(Records contained in a dataset)
[Start of section]
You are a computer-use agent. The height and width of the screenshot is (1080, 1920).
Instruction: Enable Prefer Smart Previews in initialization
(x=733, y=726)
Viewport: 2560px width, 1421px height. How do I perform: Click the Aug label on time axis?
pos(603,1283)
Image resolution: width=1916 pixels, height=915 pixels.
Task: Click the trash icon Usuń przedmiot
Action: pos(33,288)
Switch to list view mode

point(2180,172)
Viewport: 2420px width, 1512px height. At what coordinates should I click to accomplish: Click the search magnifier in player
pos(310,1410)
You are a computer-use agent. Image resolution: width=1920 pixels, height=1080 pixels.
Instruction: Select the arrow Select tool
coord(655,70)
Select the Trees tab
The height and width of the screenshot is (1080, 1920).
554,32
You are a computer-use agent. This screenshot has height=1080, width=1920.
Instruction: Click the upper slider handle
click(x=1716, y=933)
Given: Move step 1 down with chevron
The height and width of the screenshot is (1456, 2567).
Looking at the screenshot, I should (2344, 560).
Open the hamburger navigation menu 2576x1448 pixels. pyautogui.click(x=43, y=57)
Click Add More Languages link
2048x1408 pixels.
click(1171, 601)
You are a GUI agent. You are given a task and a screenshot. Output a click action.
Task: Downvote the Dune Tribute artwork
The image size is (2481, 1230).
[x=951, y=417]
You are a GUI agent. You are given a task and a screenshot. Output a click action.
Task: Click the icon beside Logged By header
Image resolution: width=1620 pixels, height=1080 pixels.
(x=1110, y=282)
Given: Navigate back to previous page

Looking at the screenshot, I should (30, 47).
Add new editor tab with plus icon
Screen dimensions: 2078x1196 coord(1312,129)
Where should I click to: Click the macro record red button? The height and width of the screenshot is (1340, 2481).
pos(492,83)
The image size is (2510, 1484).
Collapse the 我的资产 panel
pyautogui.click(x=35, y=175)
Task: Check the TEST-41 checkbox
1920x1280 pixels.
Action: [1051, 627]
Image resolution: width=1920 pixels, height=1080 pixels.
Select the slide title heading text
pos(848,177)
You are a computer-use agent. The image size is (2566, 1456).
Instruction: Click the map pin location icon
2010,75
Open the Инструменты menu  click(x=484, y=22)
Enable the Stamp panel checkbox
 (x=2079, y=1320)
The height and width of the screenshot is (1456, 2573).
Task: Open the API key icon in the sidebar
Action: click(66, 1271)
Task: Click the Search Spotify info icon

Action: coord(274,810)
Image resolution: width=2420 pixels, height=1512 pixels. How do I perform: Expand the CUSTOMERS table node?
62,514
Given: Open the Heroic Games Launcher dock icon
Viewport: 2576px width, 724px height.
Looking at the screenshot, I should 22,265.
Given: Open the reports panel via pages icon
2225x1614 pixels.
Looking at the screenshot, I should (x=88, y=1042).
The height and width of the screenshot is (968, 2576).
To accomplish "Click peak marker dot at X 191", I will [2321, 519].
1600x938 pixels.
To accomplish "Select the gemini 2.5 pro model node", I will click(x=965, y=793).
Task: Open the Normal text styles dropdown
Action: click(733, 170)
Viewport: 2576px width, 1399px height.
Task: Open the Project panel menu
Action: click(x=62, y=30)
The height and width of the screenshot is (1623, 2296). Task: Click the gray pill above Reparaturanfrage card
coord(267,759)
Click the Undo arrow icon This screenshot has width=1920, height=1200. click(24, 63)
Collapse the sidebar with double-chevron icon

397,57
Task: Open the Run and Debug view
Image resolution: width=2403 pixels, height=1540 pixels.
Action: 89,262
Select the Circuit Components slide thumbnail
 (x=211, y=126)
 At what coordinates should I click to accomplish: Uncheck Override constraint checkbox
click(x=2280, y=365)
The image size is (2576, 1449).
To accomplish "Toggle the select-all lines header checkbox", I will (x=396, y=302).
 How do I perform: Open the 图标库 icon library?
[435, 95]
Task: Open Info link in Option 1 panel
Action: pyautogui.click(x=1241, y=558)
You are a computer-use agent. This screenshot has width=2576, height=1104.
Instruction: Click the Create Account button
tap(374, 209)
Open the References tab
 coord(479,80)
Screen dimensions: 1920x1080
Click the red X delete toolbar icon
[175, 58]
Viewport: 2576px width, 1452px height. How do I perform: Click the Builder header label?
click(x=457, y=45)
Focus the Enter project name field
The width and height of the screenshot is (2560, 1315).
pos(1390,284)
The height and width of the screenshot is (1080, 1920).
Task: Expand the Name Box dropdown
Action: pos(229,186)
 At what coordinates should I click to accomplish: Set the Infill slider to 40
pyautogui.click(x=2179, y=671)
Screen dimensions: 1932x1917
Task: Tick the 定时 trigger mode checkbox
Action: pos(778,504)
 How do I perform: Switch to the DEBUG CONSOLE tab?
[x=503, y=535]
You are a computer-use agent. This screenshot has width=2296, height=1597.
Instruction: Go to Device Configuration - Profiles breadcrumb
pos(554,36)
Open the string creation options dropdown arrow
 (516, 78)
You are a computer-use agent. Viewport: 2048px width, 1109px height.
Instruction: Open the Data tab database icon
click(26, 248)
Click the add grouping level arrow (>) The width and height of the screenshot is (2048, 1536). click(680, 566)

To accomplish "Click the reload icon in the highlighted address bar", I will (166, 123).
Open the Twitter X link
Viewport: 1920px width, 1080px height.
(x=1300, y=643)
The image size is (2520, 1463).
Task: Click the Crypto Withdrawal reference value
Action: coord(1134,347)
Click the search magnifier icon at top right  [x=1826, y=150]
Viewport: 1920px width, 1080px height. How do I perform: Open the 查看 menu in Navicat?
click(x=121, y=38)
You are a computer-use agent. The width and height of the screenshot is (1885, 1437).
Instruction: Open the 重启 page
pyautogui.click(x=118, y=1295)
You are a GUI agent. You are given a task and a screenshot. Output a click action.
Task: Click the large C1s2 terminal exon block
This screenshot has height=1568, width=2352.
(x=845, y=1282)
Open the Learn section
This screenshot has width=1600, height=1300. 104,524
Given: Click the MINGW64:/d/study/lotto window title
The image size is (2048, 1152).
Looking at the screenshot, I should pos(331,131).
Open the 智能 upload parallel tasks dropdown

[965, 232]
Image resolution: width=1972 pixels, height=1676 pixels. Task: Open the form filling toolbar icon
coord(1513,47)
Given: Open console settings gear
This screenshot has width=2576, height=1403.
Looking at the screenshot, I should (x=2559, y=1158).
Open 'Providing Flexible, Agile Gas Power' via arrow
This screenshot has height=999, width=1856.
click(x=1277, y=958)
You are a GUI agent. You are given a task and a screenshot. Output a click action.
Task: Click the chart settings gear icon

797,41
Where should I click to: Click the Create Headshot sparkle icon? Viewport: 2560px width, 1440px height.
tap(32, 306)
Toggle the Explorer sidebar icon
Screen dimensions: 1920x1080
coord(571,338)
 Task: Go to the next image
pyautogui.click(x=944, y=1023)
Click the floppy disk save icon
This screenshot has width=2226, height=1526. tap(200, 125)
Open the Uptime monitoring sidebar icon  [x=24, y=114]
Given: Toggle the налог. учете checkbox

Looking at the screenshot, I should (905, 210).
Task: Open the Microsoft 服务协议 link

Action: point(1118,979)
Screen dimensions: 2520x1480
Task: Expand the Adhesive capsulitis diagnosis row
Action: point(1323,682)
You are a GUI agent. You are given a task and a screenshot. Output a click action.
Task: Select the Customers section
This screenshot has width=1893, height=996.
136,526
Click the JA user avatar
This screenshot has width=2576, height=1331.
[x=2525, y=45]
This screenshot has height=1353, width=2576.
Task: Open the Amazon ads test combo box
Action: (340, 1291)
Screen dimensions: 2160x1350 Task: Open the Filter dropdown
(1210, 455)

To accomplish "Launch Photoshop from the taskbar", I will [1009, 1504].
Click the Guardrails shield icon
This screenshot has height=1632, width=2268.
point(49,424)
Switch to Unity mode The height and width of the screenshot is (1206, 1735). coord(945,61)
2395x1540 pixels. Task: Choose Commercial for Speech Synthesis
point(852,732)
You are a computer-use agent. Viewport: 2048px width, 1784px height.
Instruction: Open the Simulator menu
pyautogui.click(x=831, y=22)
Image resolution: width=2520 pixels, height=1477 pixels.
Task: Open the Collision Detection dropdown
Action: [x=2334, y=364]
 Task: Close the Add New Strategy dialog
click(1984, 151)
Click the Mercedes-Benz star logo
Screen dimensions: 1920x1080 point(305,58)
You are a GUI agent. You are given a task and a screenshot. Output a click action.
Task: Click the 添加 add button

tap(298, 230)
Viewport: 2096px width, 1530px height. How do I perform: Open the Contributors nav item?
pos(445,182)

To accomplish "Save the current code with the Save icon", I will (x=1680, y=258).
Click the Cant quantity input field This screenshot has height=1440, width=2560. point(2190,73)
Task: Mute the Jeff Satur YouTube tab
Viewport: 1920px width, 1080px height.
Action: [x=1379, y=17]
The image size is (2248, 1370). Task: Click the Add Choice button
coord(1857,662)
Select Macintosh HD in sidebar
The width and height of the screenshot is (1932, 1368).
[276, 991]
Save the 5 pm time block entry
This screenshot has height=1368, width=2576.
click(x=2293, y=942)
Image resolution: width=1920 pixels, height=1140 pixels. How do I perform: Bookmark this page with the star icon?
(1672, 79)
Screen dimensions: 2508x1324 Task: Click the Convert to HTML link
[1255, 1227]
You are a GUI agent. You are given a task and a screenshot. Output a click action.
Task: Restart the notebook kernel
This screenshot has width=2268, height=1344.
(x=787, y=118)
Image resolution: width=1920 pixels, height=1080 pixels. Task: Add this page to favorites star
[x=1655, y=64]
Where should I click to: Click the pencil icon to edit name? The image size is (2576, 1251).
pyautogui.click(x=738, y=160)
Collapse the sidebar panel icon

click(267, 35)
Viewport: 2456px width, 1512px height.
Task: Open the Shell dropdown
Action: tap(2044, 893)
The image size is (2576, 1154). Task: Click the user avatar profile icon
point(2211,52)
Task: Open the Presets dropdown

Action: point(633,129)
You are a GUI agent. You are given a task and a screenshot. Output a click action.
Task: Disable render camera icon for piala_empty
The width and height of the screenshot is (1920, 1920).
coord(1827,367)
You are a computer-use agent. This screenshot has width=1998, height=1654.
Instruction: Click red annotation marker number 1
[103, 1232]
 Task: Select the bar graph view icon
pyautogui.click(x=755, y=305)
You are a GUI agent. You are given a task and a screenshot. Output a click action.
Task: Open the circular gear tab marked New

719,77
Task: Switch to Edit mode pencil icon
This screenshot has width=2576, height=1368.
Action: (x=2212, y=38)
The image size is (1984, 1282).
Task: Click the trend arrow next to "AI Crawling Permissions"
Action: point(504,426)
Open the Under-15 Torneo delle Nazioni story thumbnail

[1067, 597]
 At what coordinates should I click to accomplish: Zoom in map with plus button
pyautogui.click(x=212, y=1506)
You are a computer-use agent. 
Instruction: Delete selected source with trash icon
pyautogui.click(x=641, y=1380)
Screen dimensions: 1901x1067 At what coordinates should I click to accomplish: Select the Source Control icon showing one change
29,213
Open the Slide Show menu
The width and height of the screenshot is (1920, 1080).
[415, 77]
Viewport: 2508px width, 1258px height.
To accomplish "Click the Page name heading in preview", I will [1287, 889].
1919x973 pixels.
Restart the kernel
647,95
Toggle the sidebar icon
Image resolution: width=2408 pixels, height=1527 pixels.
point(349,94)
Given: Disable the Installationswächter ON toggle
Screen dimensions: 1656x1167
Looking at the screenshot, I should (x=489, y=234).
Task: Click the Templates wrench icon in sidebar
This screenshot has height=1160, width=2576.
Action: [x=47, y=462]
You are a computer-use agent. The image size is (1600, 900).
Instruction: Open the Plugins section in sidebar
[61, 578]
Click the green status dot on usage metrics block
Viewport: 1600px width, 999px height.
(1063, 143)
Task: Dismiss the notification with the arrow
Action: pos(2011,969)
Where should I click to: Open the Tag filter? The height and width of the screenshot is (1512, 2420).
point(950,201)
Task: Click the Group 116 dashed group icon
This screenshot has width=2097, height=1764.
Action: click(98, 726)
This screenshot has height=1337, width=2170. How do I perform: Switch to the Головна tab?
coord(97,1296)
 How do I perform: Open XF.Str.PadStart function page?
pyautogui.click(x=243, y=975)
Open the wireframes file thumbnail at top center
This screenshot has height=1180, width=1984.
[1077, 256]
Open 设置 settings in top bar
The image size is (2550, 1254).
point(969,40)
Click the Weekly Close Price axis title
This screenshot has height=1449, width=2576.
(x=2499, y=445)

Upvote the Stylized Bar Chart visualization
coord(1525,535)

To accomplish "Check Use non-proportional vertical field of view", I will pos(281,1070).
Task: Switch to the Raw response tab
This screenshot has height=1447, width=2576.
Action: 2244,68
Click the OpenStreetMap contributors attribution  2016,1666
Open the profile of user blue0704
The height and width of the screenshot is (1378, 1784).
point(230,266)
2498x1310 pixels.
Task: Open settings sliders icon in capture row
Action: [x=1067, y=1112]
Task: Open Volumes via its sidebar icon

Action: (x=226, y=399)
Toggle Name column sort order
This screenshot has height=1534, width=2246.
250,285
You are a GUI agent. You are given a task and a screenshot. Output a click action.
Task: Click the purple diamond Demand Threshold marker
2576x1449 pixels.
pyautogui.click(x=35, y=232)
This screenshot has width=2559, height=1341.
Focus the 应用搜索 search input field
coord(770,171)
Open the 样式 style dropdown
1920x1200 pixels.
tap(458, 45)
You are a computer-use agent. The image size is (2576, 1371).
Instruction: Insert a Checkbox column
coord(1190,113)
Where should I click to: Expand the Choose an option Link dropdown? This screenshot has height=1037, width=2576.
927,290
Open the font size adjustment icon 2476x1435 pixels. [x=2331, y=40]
[End of section]
What the exercise asks: Set down, unchanged, only those lines above that fall between the line with "Screen dimensions: 1656x1167" and the line with "You are a computer-use agent. The image size is (1600, 900).", the two end lines included.

Response to this exercise:
Screen dimensions: 1656x1167
Looking at the screenshot, I should (x=489, y=234).
Task: Click the Templates wrench icon in sidebar
This screenshot has height=1160, width=2576.
Action: [x=47, y=462]
You are a computer-use agent. The image size is (1600, 900).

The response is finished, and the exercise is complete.